This problem can be approached greedily. If we consider the leftmost room ~a~, Michael's leftmost chosen room ~b~ might as well be the rightmost possible room such that ~a~ and ~b~ are within ~D~ units of each other, since that'll cover not only room ~a~, but as many more rooms to the right of ~a~ as possible. In particular, if room ~c~ is the rightmost room which is within ~D~ units of room ~b~, then room ~b~ will cover all rooms between ~a~ and ~c~ (inclusive).

Therefore, if we can determine the locations of these ~3~ rooms ~a~, ~b~, and ~c~, then we can add room ~b~ to Michael's list of chosen rooms, and henceforth ignore room ~c~ and all rooms left of it, thereby reducing the problem to only the section of the hallway to the right of room ~c~. At that point, we can repeat this process until there are no more rooms remaining to the right of room ~c~.

The first step is to find room ~a~. Let's define ~a_1~ to be the leftmost character of room ~a~, and ~a_2~ to be its rightmost character (and similarly for rooms ~b~ and ~c~). ~a_1~ is simply the first . in the floor plan. ~a_2~ is then the character before the first # after ~a_1~.

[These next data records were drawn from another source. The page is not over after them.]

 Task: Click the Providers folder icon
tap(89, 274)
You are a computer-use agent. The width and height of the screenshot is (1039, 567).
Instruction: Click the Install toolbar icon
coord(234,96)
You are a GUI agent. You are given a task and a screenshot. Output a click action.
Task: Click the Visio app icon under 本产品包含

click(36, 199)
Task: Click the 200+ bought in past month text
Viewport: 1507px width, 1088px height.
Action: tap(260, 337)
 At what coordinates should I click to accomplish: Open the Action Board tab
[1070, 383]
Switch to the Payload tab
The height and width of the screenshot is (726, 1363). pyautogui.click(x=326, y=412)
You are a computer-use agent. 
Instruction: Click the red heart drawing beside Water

The second step is to find room ~b~. The furthest character in range of room ~a~ is ~a_2+D~. If that character is a ., then it's inside room ~b~, and so ~b_2~ is the character before the first # after ~a_2+D~. Otherwise, room ~b~ must be to the left, so ~b_2~ is the last . before ~a_2+D~. We don't need to find ~b_1~.

The final step is to find room ~c~. The furthest character in range of room ~b~ is ~b_2+D~. We can repeat exactly the same process as above to find ~c_2~. Once again, at that point, we can add ~1~ to the answer (since Michael will need to visit room ~b~), and repeat the process with the remainder of the string to the right of ~c_2~.